On peut alors parler d’un renversement, d’une inversion de la perspective. D’après Gordana BABIC, poursuivant encore sa réflexion, en citant Olivier CLÉMENT, l’icône plaçant chacun en son centre, mais surtout évoquant les personnages bibliques, dans une perspective transfigurée, d’une sainteté transparente, et inaccessible, inverse le regard et contrairement à l’argument iconoclaste, lors de la querelle des Iconoclastes ( 728 - 843 ) invite alors à se libérer de toute idolâtrie de l’image, en transportant celui qui contemple l’icône dans le monde des personnes sanctifiées, comme une invitation au sacrement de la Beauté et de la lumière. 1863
‘“L’art de l’icône est essentiellement témoignage d’une présence éternelle; l’oeuvre montre “chaque personne sanctifiée comme le sacrement de la Beauté et de la Lumière .“ 1864 ’Le deuxième concile de Nicée (787 ), septième concile oecuménique, réuni par CONSTANTIN IV et l’impératrice IRÈNE, réhabilitant la place des images, exprima des choses semblables en ces termes.

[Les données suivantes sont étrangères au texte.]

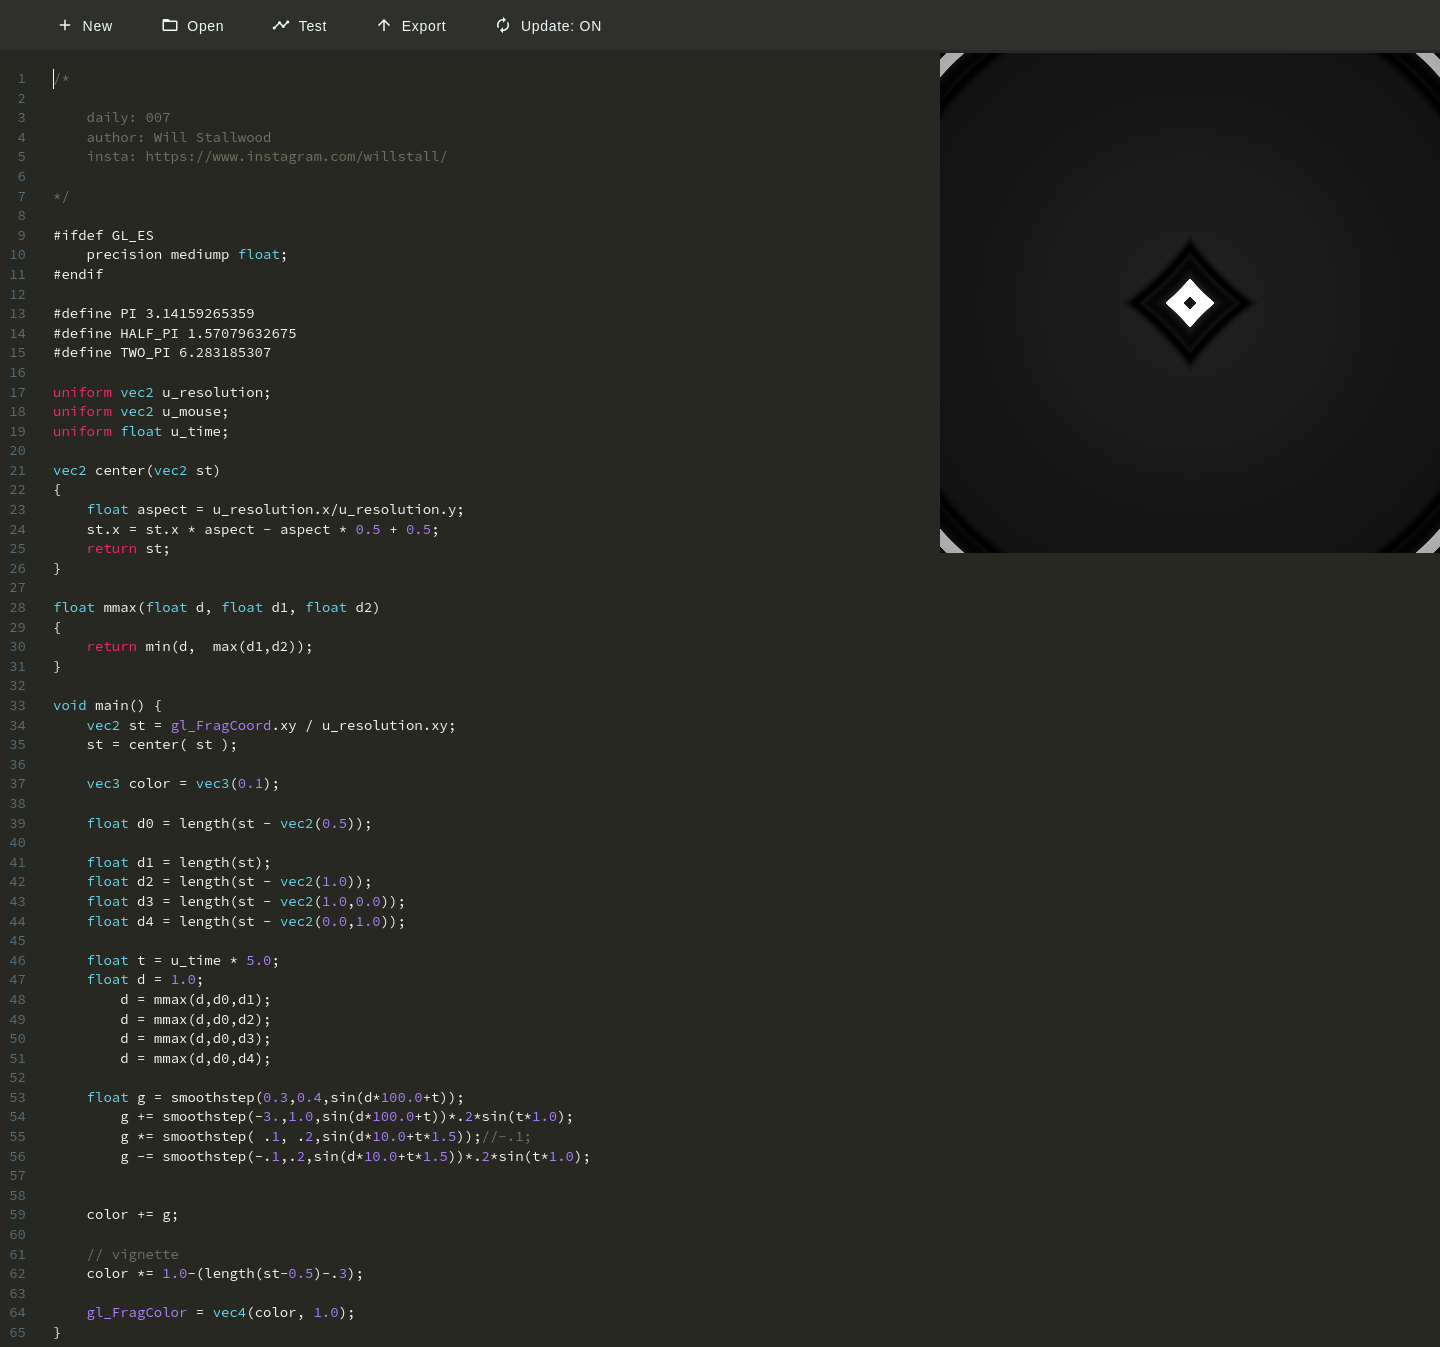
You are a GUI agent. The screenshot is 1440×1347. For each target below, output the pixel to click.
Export (410, 25)
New (84, 25)
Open (193, 25)
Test (299, 25)
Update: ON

‘(...) car toute démonstration extérieure de respect accordée à l’image passe à celui dont elle reproduit les traits, et le fidèle qui salue cette image, vénère le personnage qu’elle représente. 1865 ’Le voile dont parle Paul, qui se lève en Jésus-Christ, et qui donne directement accès pour l’homme, pour chacun, à la lecture et à la compréhension de la Parole de Dieu, est une révolution de cette nature : on passe d’une transfiguration du monde à une transfiguration du regard. L’homme peut désormais, à partir du mystère de l’incarnation, regarder et comprendre la transfiguration du monde visité, traversé par la lumière de Dieu. Il est permis alors de communier en esprit et en vérité, par la prière, en actes, en pensées, et en paroles, avec cette présence indicible qui a visité, visite, et visitera encore le monde et chacun, en Christ. Prémices du royaume de toute plénitude. La fête de la Transfiguration célébrée le 6 Août en église d’Orient depuis le IV° siècle, revêt vraiment alors une grande signification proche de ce que nous venons d’écrire.

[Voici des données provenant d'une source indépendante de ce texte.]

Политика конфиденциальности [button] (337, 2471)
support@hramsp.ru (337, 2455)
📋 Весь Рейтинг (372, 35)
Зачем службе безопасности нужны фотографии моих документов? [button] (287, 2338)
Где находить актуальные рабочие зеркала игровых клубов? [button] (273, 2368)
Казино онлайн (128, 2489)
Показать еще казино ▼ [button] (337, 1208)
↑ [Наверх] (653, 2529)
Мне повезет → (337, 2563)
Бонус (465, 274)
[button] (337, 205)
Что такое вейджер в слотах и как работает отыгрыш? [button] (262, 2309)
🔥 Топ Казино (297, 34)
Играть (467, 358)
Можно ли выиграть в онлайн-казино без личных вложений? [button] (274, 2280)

La transfiguration du Christ vient elle-même comme en écho de celle de Moïse, mais aussi d’un récit rapporté par le livre de Daniel où trois amis juifs du prophète furent jetés dans une fournaise.
Ce “quatrième” homme mystérieux disparaît du récit aussitôt après qu’il ait rempli son rôle qui était de conduire les trois juifs, amis de Daniel, dans la fournaise. Vision furtive qui (et que) rappelle la rencontre sur le chemin d’Emmaüs avec le ressuscité. 1868
D’un autre côté, la présence des trois amis rappelle cette étrange rencontre d’Abraham avec les trois messagers qui n’en font parfois étrangement qu’un, puisqu’il s’agit de l’Éternel, et qui lui annoncent la naissance prochaine d’Isaac sous les chênes de Mamré. 1869
Certains voient là, également, l’évocation furtive bien que totalement implicite du mystère trinitaire.

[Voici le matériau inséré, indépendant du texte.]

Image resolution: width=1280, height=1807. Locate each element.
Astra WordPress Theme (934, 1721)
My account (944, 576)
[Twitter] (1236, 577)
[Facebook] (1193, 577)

Ce même nombre de trois, répété ici deux fois : Jésus parle avec Moïse et Élie d’une part, et d’autre part, trois disciples seulement l’accompagnent : Pierre Jacques et Jean. Cette même vision furtive, passagère, s’arrête curieusement lorsque Pierre veut la fixer en demandant à Jésus d’installer trois tentes, une pour Elie, une pour Moïse, une pour Jésus.
La transfiguration est donc comme un signe du royaume futur, royaume de plénitude, mais aussi comme une réalité impossible cependant à fixer, et dans laquelle le chrétien ne peut s’installer.
Elle n’est donc pas du tout pure virtualité, pure utopie, ni même presque paradoxalement pas vraiment pure espérance : elle est comme au-delà et en deçà de toutes ces choses. La transfiguration est davantage comme la réalité furtivement perçue de la dimension de Dieu, dimension du Royaume, dépassant les contingences du temps et de l’espace, et exprimant sa présence, comme une empreinte vite effacée au coeur d’un moment et d’une rencontre bien délimités ... comme un signe envoyé qui ne saurait parfaitement se mettre en image ... mais que quelques mouvements artistiques chrétiens, spécialement dans la culture orthodoxe d’orient, ont tout de même tenté d’évoquer par l’image ...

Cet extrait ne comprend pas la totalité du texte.